Expertise & Qualifications
- Public company leadership in banking/financial services; finance/accounting; human capital; M&A; risk/compliance; IT/cybersecurity; corporate governance; securities markets; marketing; North Carolina market knowledge.
- Service on FHN Compensation, Executive, Risk Committees aligns with his CEO/treasury background and risk/comp governance experience; Brown is listed on the Compensation Committee Report (signatory).
Equity Ownership
| Holder | Beneficial Ownership (shares) | % of Class | Notes |
|---|---|---|---|
| Jeffrey J. Brown | 7,481 | <1% | As of Jan 31, 2025 |
| Outstanding director RSUs at 12/31/2024 | N/A for Brown | — | Brown joined in 2025; not included in 2024 year-end awards table |
| Hedging/Pledging | Hedging prohibited for directors unless specially approved; no approvals granted to date | — | Pre-clearance persons (includes directors) are subject to anti-hedging; pledging policy not separately disclosed here |
| Ownership guidelines | Company discloses director stock ownership guidelines | — | Guidelines disclosed; specifics for directors not detailed in this section |
Governance Assessment
- Strengths: Independent status; immediate placement on key Risk and Compensation Committees; robust Board governance (100% independence on key committees, majority independent board, executive sessions, strong attendance). Company maintains anti-hedging policy for directors and formal related-party review procedures; Say-on-Pay support was 97% in 2024, indicating broad shareholder confidence in compensation governance.
- Compensation alignment: Director pay mix favors equity via annual RSUs and clear role-based cash retainers; no director performance bonuses, limiting misaligned risk-taking.
- Potential conflicts/red flags: None disclosed specific to Brown; independence review found him independent; categories of ordinary-course relationships reviewed; Brown did not have disclosed deposit account relationships with the bank.

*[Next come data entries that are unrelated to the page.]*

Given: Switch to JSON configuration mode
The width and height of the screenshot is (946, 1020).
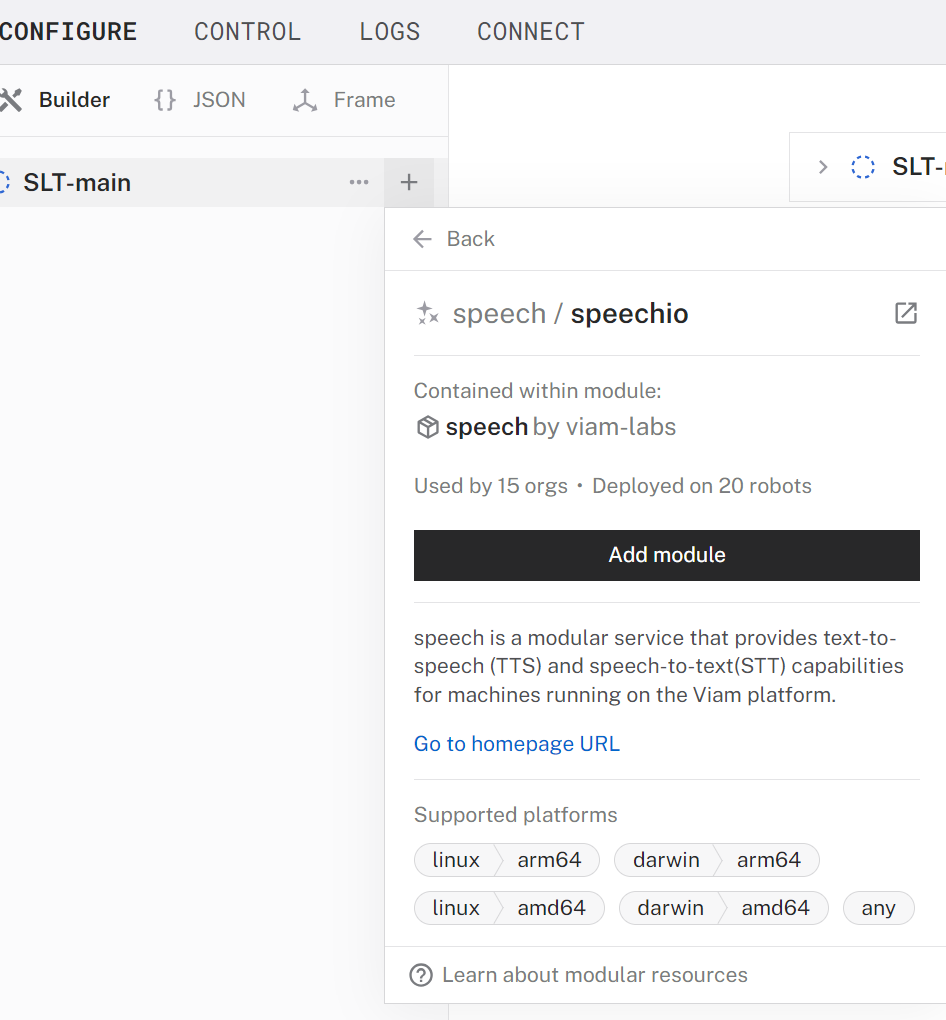Looking at the screenshot, I should point(200,100).
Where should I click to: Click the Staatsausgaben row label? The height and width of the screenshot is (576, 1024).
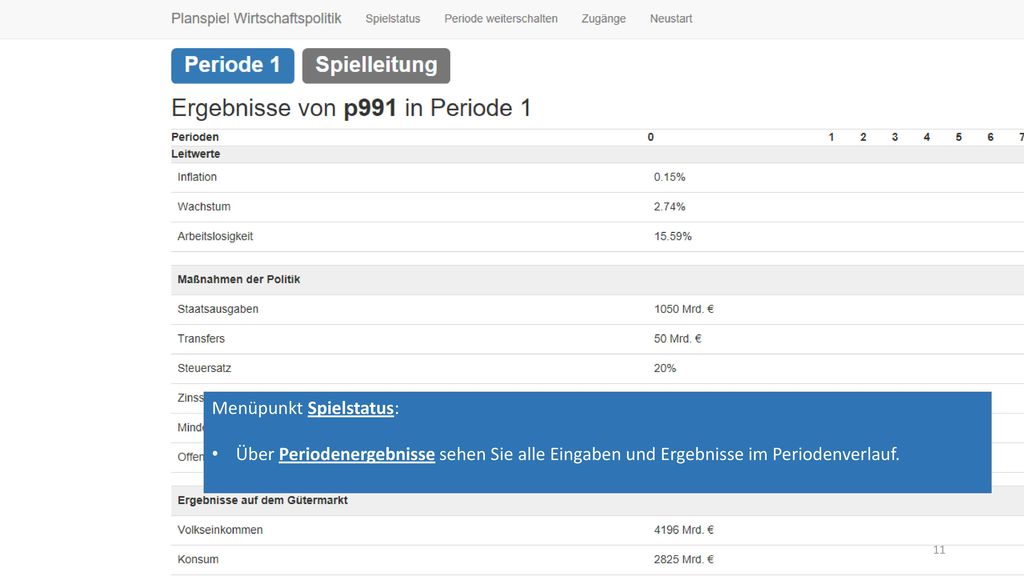(x=218, y=309)
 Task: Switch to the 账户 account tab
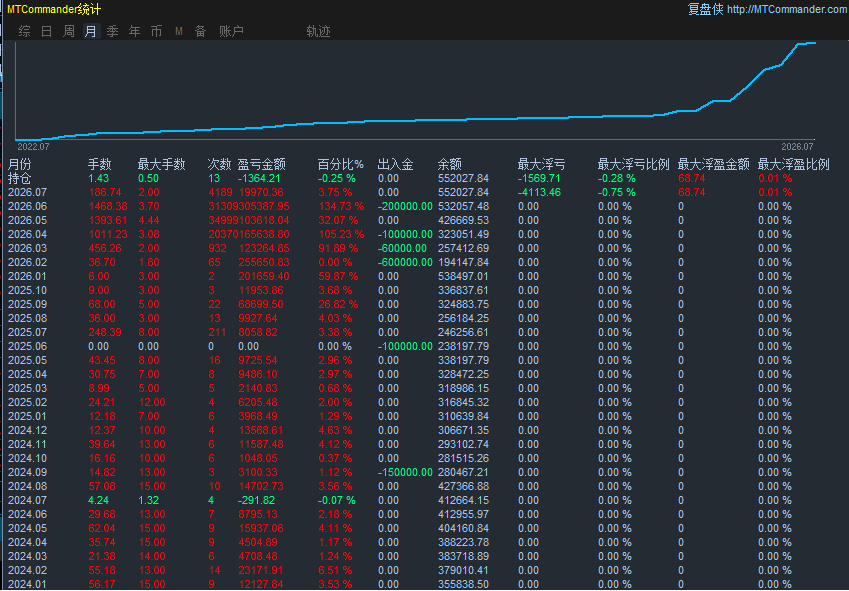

Continue to monitor any dealings with Hendrick Automotive Group or other affiliates under related-party policy.
- Engagement signals: Brown appears active in governance—added to Risk and Compensation upon joining and listed in the Compensation Committee Report—supportive of board refreshment and expertise infusion.
Appendix: Key Reference Tables
Committee Assignments (current slate)
| Committee | Members (C=Chair) |
|---|---|
| Audit | Barton, Carboni, Davidson, Kemp, Palmer (C), Sugrañes |
| Compensation | Brown, Davidson, Dietrich, Maples (C), Palmer, Reed |
| Executive | Barton, Brown, Compton, Jordan, Maples, Palmer, Reed (C), Stewart, Taylor |
| Information Technology | Carboni, Kemp, Stewart (C), Sugrañes |
| Nominating & Corporate Governance | Compton (C), Dietrich, Kemp, Taylor |
| Risk | Barton, Brown, Compton, Jordan, Maples, Palmer, Reed (C), Stewart, Taylor |
Director Retainer Program (2024–2025)
| Item | Annual Amount |
|---|---|
| Base cash retainer | $90,000 |
| Base RSU retainer | $140,000 |
| Lead Director | $50,000 |
| Outside Chair | $125,000 |
| Audit Chair | $40,000 |
| Other committee chair | $35,000 |
| Non-chair: Audit/Executive/Risk | $15,000 |
| Non-chair: Compensation/NCG/IT | $10,000 |
Shareholder Sentiment
| Item | Result |
|---|---|
| 2024 Say-on-Pay approval | 97% FOR |
Board Activity and Attendance (2024 baseline)
| Metric | Count/Rate |
|---|---|
| Board meetings in 2024 | 4 |
| Committee meetings in 2024 | 45 |
| Average incumbent attendance | >96% |
| Executive sessions | Generally each regular Board meeting |
Notes:
- Brown joined the Board on Jan 27, 2025; his 2024 director compensation was $0 as disclosed.
- Director equity awards for 2024 were time-vested RSUs with vesting April 22, 2025; Brown did not hold 2024 year-end director RSUs as he joined in 2025.